Enunciado: Prosigue a partir de su última oración el texto sobre escribir versos por encargo y regalar un libro propio a los compañeros de trabajo.

Texto mostrado:
---*---
Desde que empecé a perpetrar versos recibí encargos para las novias, las esposas y las bonitas amistades, me hice negro y nunca me ha costado escribir para que otros firmen; también la obra reconocida se va a perder cuando todos estemos repasando arquetipos en Aldebarán, en las Abraxas o en Alfa Centauri. Son mías además las palabras que leo y memorizo de manera precaria, pero efectista.
Quizá por eso no pienso en los lectores cuando escribo, no busco su aprobación ni su like, puedo vivir en visto, pues escoger las palabras y acomodarlas como rompecabezas ya es un premio y un estímulo pavloviano, una liberación de dopamina y el cumplimiento de un reto, otra manera de vencer la procastinación y el spleen.
Así que sé disfrutar los halagos sin envenenarme con los que buscan algo más que expresar una crítica, mi pantano no es de esos. Recién publicado un pequeño libro con mi nombre, obsequié ejemplares a los compañeros de trabajo, la mayoría de los cuales no leía ni en defensa propia, pero agradecieron el gesto y quizá se deshicieron del librillo como se deshace uno de La Atalaya o el ¡Despertad!, con la propaganda de los gimnasios vecinos o la propia de candidatos o corcholatas, dejándolo abandonado en el asiento del colectivo o usando sus hojas para recoger las deyecciones de perros o pájaros.
---*---
Los datos:
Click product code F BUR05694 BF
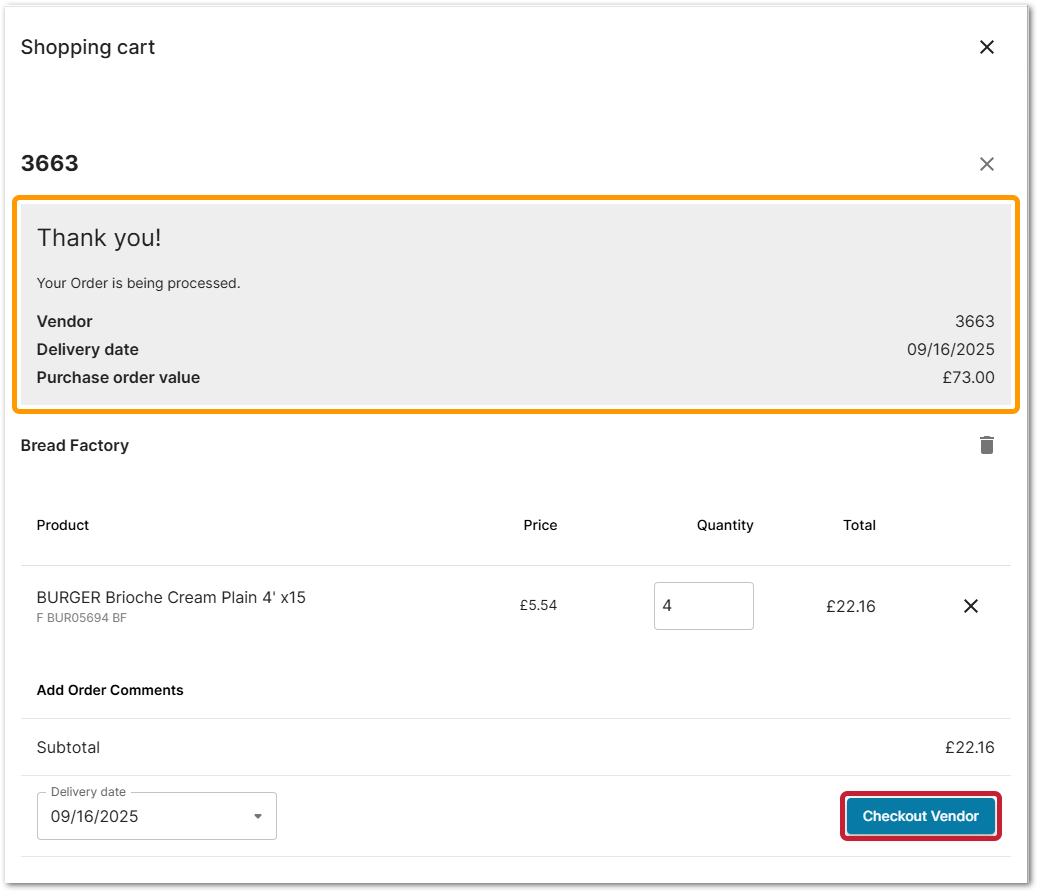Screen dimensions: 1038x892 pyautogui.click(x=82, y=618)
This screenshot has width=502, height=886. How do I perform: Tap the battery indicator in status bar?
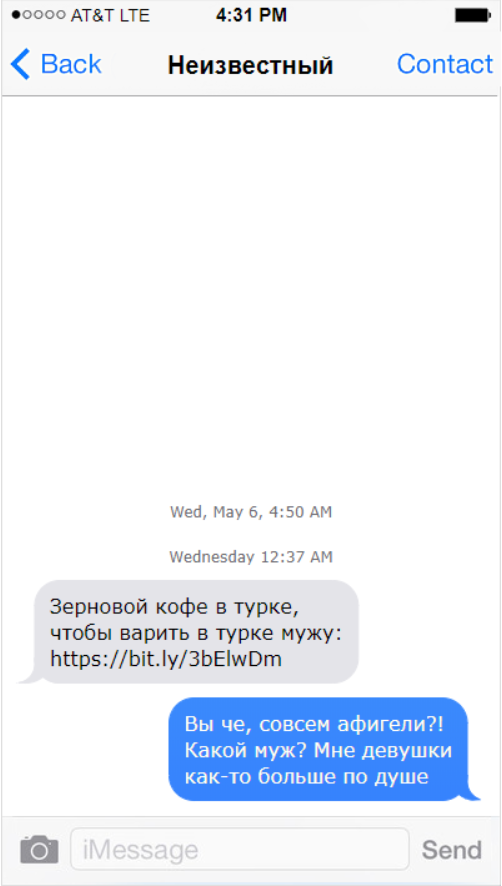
---*---
Resultado:
Uno de ellos, que estudiaba para contador, rígido, serio, me dijo sin anestesia, no se le entiende nada a sus cuentos, puras palabras de diccionario. Pese a la puntería de ese dicterio, me ha costado desaprender la inclinación al barroco que conjura mi horror vacui. Ayuda que los dialectos del castellano que domino tienden todos al adorno, a la grandilocuencia, al retruécano y la polisemia de nuestro padre Francisco de Quevedo y Villegas.
El mismo libro le regalé a Armando Fuentes Aguirre, Catón, en la sobremesa de una cena con Gustavo Trujillo y Enrique García Cuéllar. Es obrita breve, así que para el desayuno, al que estaba convocado el mismo grupo, me dijo el saltillense, ya leí su libro, me recordó a mi paisano Julio Torri.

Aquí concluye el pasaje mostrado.